- EXERCISE REQUIREMENTS
Once the line with "Given: Click the laptop" is found, write it out along with every line after it, exactly, up to the last line of the entries below. Exclude pictures.

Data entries
*** Begin section ***

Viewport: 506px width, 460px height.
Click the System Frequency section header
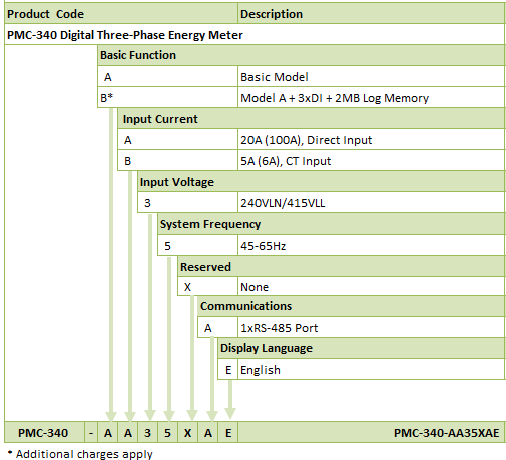coord(331,224)
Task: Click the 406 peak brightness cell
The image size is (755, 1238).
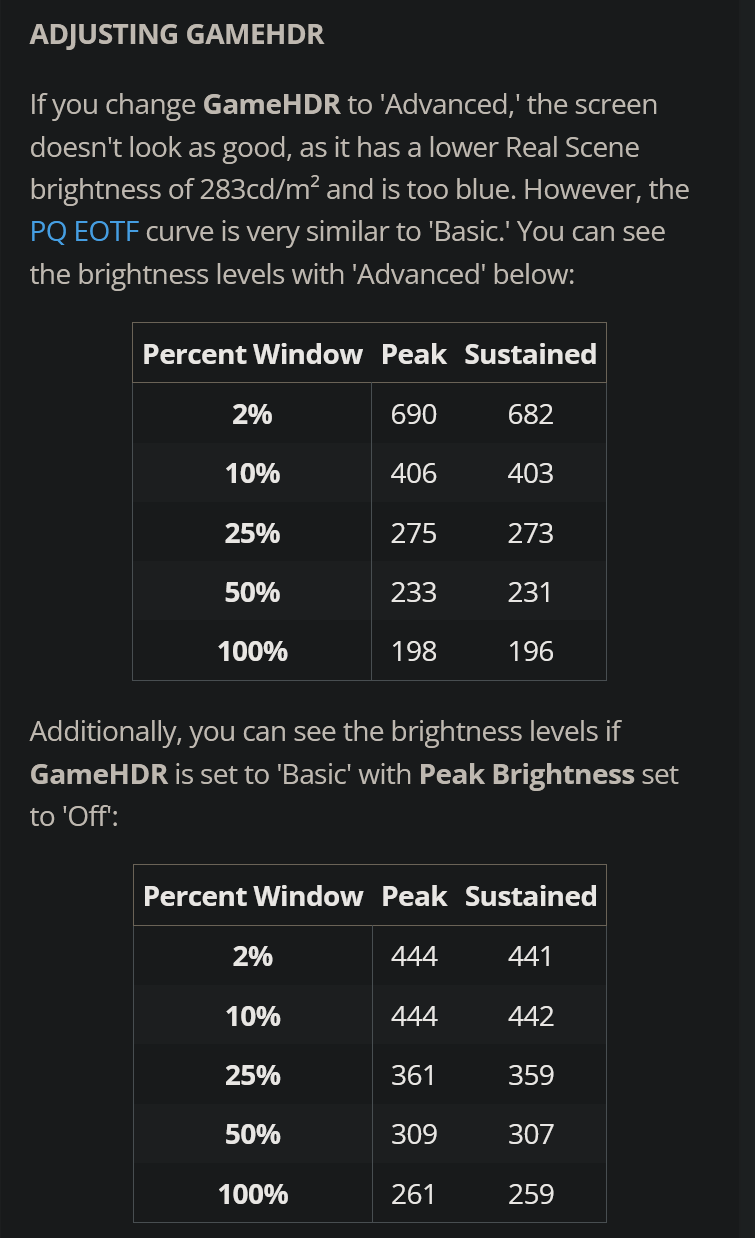Action: pos(414,473)
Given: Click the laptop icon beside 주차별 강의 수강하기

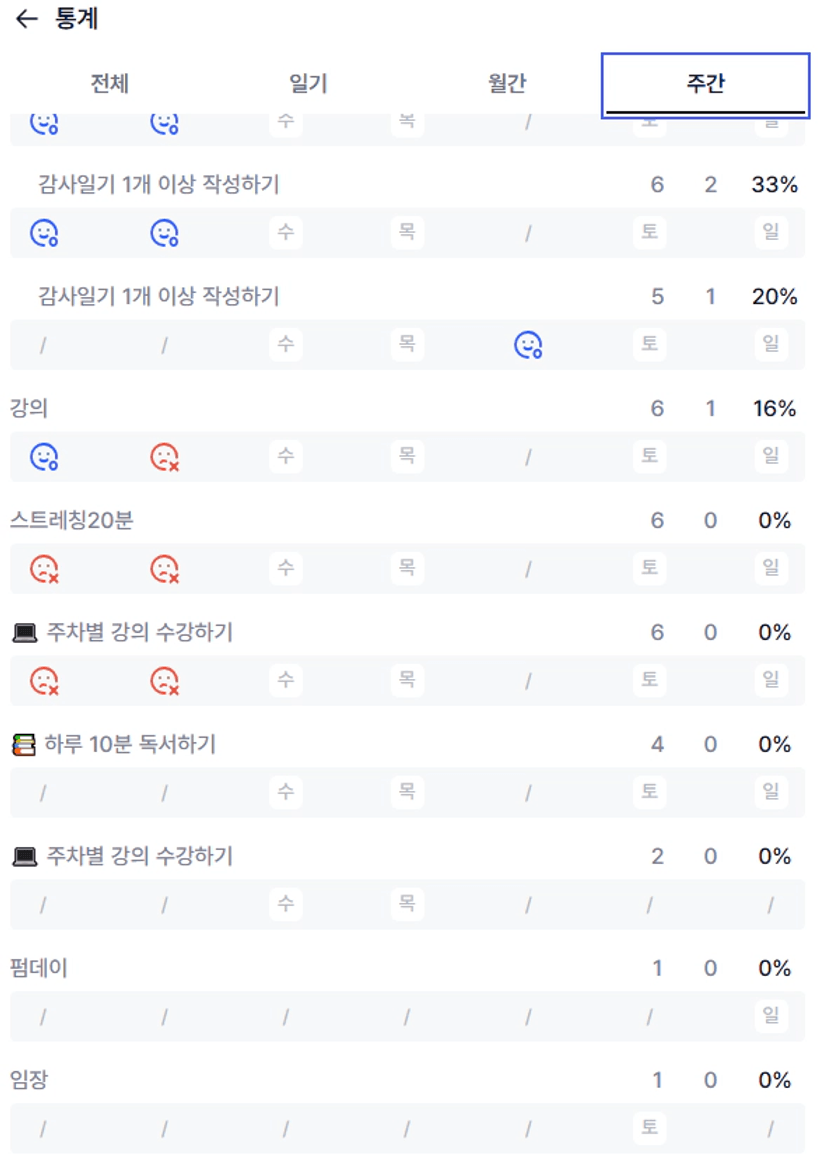Looking at the screenshot, I should pyautogui.click(x=24, y=633).
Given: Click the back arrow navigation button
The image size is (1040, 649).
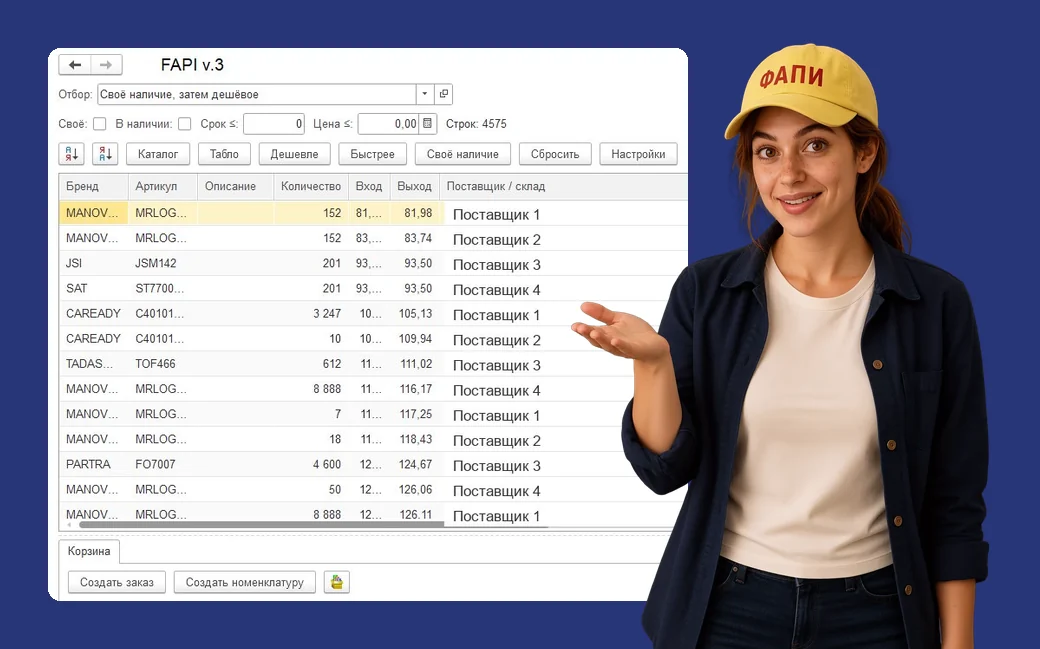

*** End section ***

- TASK OUTPUT
Given: Click the laptop icon beside 주차별 강의 수강하기

Looking at the screenshot, I should pyautogui.click(x=24, y=633).
Given: Click the back arrow navigation button
The image size is (1040, 649).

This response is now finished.